Inter, Mancini: Dobbiamo cambiare mentalità, non è questione di modulo

Roma, 1 dic. (LaPresse) - "Io sono disponibile anche a giocare con il vecchio modulo, ma non credo sia il 3-5-2 o il 4-4-2 a farti vincere. In queste partita ho visto cose positive, con degli errori che ci stanno ma sono più errori di paura". Così il tecnico dell'Inter Roberto Mancini ha tracciato un primo bilancio dal suo ritorno sulla panchina nerazzurra all'indomani della sconfitta in campionato con la Roma. "Io faccio le mie scelte, se dobbiamo cambiare qualcosa dobbiamo farlo in fretta ma non è il sistema di gioco che fa vincere una squadra - ha sottolineato a Roma dalla sede dell'Unicef, dove è stato nominato ambasciatore - Dobbiamo cambiare la mentalità, l'Inter è l'Inter e deve cercare di giocare da Inter anche perdendo. Per fare questo dobbiamo passare da delusioni sperando che queste finiscano in fretta".

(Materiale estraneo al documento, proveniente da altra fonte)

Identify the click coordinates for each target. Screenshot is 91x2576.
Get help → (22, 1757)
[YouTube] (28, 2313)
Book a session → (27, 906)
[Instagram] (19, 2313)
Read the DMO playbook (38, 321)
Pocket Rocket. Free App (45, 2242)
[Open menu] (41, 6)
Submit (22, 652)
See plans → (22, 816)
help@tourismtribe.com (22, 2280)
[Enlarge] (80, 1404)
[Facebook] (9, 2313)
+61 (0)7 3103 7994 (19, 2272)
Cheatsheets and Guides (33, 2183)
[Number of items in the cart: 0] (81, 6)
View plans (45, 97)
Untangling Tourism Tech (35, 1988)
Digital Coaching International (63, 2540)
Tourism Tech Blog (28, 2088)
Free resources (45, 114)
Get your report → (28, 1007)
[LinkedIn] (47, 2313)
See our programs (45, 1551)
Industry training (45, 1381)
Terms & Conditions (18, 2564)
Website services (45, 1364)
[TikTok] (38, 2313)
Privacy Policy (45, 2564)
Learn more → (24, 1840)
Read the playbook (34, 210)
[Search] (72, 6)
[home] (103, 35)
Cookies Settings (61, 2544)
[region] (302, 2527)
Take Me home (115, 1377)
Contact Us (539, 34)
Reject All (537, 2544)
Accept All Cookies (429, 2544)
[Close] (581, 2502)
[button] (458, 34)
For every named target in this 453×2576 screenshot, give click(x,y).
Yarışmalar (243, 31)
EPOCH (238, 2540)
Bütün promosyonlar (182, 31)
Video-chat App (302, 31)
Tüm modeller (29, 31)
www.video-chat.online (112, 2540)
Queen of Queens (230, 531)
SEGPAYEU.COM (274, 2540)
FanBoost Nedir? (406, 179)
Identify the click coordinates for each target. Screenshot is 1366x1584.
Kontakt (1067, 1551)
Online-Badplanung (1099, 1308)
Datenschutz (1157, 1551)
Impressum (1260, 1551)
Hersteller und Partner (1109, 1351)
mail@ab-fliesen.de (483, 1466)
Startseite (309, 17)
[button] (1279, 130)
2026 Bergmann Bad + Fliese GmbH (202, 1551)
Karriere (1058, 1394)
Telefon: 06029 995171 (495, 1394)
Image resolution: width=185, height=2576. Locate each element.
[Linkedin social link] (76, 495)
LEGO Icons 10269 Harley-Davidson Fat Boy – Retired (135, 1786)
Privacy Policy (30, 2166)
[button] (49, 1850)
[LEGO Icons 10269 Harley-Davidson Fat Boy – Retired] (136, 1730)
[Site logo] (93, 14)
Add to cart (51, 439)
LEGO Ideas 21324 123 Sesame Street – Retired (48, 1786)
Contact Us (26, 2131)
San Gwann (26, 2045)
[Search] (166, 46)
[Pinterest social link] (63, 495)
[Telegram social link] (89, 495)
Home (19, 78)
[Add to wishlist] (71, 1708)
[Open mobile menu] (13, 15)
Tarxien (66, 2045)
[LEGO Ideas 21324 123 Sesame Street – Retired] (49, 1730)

L'allenatore di Jesi ha spiegato poi come la squadra non debba "guardare la classifica, dobbiamo solo riuscire a fare un paio di risultati importanti con due o tre vittorie di fila per prendere confidenza e fiducia", ha spiegato Mancini, che non ha nascosto l'obiettivo stagionale. "L'obiettivo è centrare un posto in Champions League, abbiamo due strade, anche se sarà difficile - ha spiegato Mancini - Chi è favorito per il terzo posto? L'Inter deve pensare a vincere, quando sarà quarta o quinta vedremo, Credo che le altre squadre davanti caleranno, poi starà a noi", ha concluso l'allenatore dell'Inter citando Napoli, Milan e Fiorentina come rivali più accreditate per la corsa al terzo posto.

MERCATO - "A gennaio è difficile trovare giocatori bravi che possano essere utili non solo per sei mesi ma anche per giugno. La società è disponibile a tutto ma ora sta a noi da qui al 21 dicembre cercare di fare più punti possibili, poi vedremo", ha aggiunto in merito all'eventualità di intervenire sul mercato di gennaio. "Dopo 15 giorni inizi a conoscere abbastanza bene tutti i giocatori - ha aggiunto l'ex allenatore del Manchester City ai microfoni di Sky Sport a margine della nomina di ambasciatore Unicef - Un'idea chiara ce l'ho, credo che tra una settimana parlerò con la società. Farlo dopo una sconfitta potrebbe non essere positivo, bisogna vedere con calma le cose che non sono andate bene".

LOTTA SCUDETTO - "Per lo scudetto sarà una lotta tra Roma e Juve, poi non so chi vincerà", ha sottolinato Mancini parlando della corsa al tricolore. "La Roma gioca bene, ha giocatori con grande qualità - ha proseguito l'allenatore di Jesi - La Juve è solida, sarà una bella lotta". Mancini ha parlato poi dell'esonero di Cesare Prandelli, che aveva preso proprio il suo posto al Galatasaray. "Mi dispiace perché comunque non era neanche messo così male in campionato, era secondo a un punto - ha evidenziato - Mi dispiace sia andata così, il Galatasaray è un grande club con grandi tifosi. Si poteva dare un po' più di tempo ma questo è il calcio".